*** Opening of Entries provided ***
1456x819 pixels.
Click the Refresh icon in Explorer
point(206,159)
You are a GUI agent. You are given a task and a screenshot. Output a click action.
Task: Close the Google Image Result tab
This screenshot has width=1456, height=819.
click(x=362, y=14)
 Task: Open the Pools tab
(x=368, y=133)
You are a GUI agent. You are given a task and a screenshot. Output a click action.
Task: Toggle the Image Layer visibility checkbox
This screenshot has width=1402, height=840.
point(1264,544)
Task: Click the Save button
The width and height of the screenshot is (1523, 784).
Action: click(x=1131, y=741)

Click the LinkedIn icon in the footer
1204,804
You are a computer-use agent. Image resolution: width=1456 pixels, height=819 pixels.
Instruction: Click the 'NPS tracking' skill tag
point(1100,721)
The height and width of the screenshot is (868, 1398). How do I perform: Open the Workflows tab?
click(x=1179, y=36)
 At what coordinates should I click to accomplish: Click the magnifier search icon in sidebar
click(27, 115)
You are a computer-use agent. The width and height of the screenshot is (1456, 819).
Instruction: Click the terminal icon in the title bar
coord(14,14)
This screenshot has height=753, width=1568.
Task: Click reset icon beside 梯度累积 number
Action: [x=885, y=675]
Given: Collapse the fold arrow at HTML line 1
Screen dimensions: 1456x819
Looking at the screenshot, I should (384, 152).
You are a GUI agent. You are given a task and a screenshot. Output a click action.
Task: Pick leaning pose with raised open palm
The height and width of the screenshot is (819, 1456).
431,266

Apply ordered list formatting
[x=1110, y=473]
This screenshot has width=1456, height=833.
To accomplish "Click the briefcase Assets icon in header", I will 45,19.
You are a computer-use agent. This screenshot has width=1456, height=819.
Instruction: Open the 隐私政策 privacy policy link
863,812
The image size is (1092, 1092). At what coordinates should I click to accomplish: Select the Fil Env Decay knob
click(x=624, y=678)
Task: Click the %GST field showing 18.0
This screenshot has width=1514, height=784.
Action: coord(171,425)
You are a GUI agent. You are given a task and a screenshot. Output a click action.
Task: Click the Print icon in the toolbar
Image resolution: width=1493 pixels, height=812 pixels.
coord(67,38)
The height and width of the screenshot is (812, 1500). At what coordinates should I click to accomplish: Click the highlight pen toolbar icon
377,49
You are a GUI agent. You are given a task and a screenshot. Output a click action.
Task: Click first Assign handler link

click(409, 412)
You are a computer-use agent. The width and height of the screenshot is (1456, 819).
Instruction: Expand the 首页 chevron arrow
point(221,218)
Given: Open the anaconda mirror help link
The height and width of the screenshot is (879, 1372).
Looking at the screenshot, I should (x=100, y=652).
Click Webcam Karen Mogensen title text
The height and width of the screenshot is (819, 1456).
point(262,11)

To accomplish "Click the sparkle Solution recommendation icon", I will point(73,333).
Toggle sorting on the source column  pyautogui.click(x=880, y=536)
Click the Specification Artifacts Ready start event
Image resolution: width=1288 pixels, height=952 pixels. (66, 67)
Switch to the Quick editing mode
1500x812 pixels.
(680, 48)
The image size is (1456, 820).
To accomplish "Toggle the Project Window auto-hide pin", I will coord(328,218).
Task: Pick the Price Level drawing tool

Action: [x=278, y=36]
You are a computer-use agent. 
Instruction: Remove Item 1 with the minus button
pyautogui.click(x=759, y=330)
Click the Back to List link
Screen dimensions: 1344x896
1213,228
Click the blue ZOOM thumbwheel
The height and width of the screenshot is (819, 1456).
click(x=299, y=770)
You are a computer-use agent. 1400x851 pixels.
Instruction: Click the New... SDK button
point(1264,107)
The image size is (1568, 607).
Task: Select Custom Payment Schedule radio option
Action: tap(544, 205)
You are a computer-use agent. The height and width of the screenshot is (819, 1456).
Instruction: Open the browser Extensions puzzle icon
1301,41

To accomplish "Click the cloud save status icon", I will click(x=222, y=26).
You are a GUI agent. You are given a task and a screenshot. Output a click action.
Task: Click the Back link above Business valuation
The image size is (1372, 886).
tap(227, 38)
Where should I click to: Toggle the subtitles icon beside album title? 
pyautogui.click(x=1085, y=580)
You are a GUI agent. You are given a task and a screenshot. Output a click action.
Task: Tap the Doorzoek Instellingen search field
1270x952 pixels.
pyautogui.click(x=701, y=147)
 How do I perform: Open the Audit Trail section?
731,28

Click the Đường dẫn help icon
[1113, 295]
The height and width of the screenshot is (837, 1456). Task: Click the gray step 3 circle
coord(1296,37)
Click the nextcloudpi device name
*** Close of Entries provided ***
» Problem to solve
Using the records above, pull out each line where the word "will" occurs.

» Solution for this task
To accomplish "Click the briefcase Assets icon in header", I will 45,19.
To accomplish "Click the sparkle Solution recommendation icon", I will point(73,333).
To accomplish "Toggle the Project Window auto-hide pin", I will coord(328,218).
To accomplish "Click the cloud save status icon", I will click(x=222, y=26).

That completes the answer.